The only thing that saved the thug on the dirt mound was that H5, who’d hit the big rock, finally came to again. Then he got up to run. Due to his fogginess, however, H5 actually only staggered a bit. One could almost read the expression on the goat’s hairy face: Aw, this is way too easy. But that didn’t prevent Billie from putting forth maximum effort. He turned from H9 on the mound and speared H5, staggering a short distance away. With both felons prone and some distance apart, the irate animal seemed finally to have reached a quandary. Who gets butted next?
Now, if goats were deep thinkers, one could imagine he was trying to figure out which direction to attack. But goats have a dull, glassy look to their eyes and it’s likely Billie just went for the gangster who was nearest.
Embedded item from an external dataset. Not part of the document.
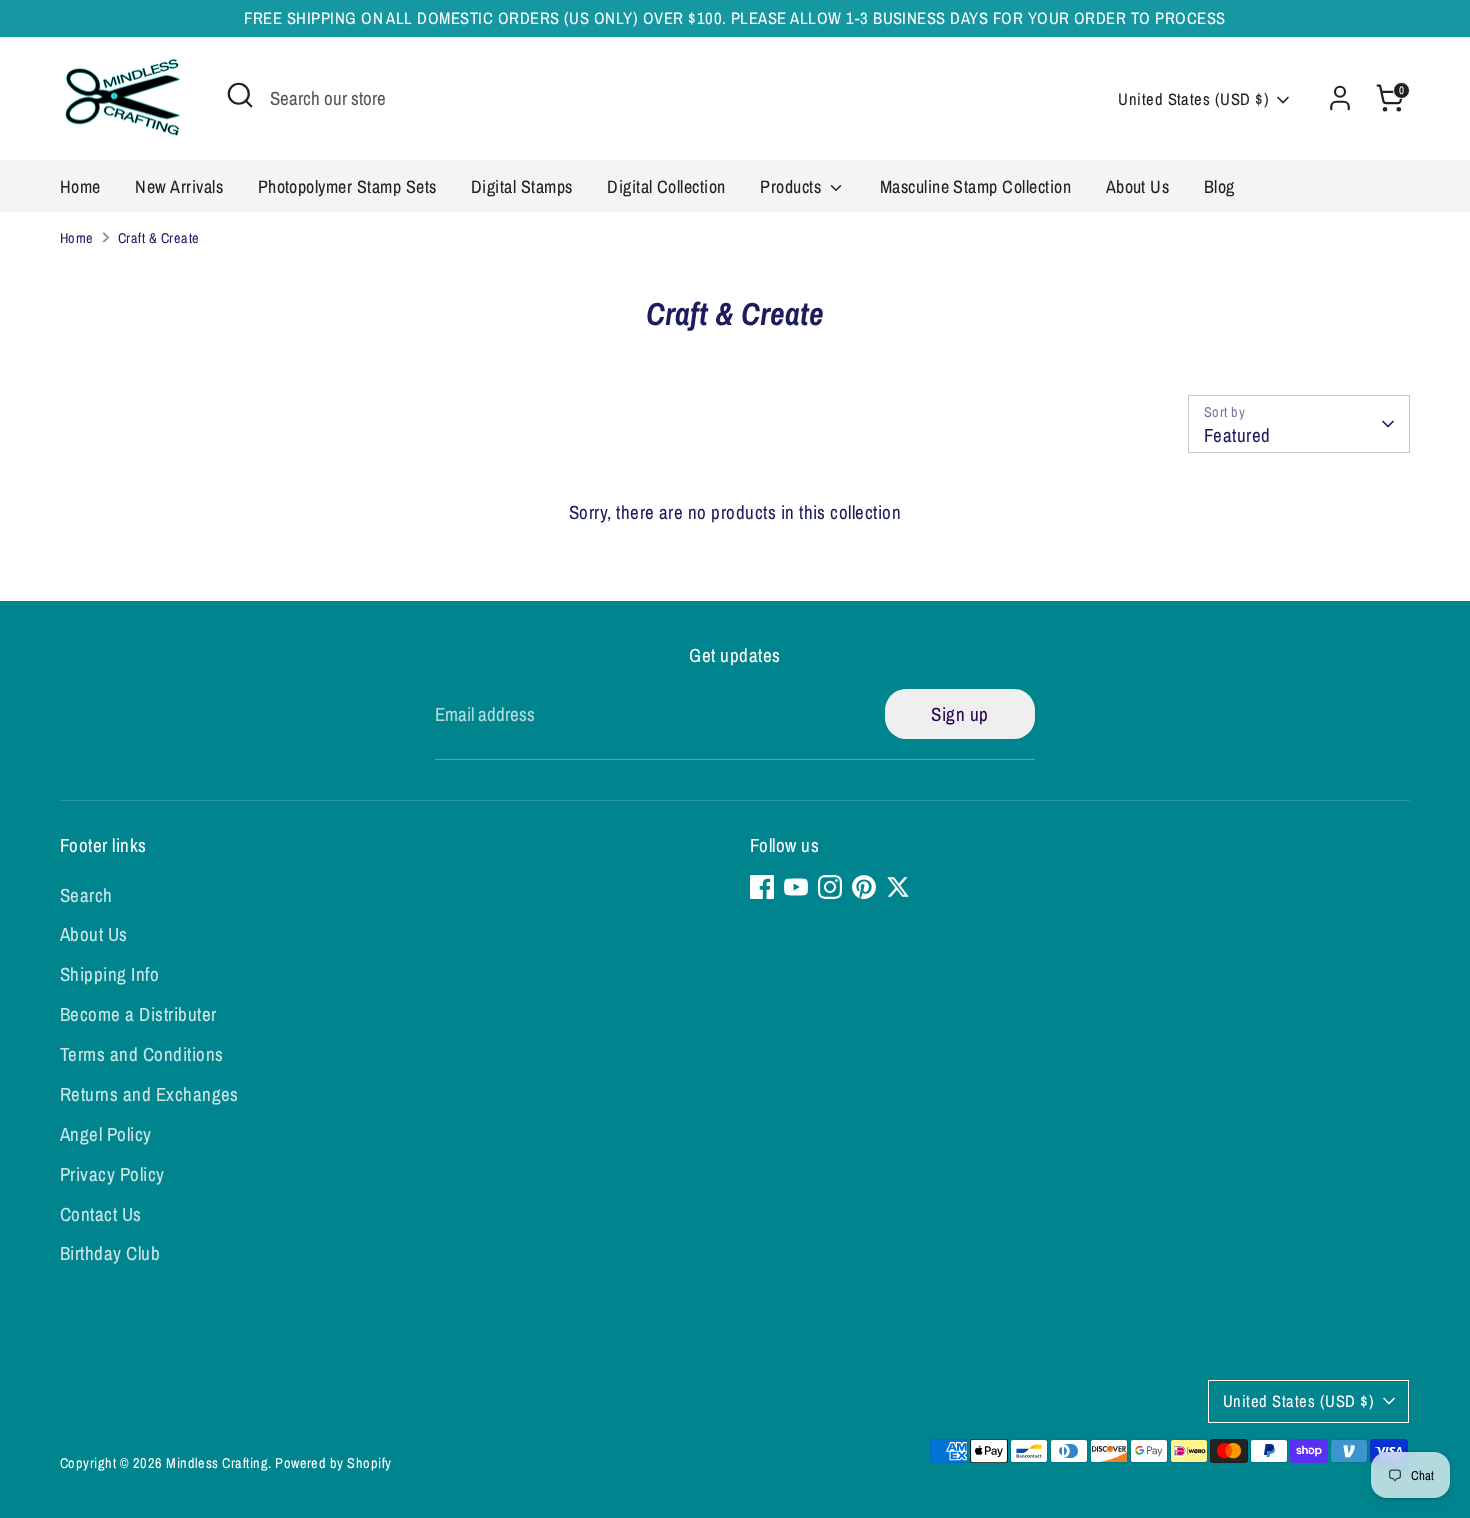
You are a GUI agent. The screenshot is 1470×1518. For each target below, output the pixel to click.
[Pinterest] (864, 887)
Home (80, 186)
Or the first one who flinched.
For a while Billie went back and forth, butting one, then trotting the other direction and butting the other. For their part, both gangsters had either decided to play dead, or their terror had frozen them where they were.
The goat finally seemed to lose a bit of his enthusiasm and simply stood guard, approximately midway between the criminals.
The city police took that opportunity to mount an effort to corral Billie. A few set out with their batons for defense and ropes for capture. Most men like a little bit of rodeo. But Billie was considerably less than cooperative.
Sergeant Rodney asked Herb for assistance. “Can’t you call him or something?”
“Call him? That ain’t no dadgum house pet! Barnyard goats only come when they’re hungry or want to butt you.”
“So when’s his supper time?”
“Goats eat all day long, but I usually put out his regular feed around sundown.”
Rodney signaled his colleagues to come back. “Hold up, guys. This ain’t no good. Animal Control’s on the way — they can put a couple darts in him. No need one of us getting hurt trying to keep a few more bruises off these perps.”
The three officers looked greatly relieved, because two of them had gotten close enough to see the look in Billie’s eyes. At this point it seemed the old goat didn’t much like the color of police uniforms either.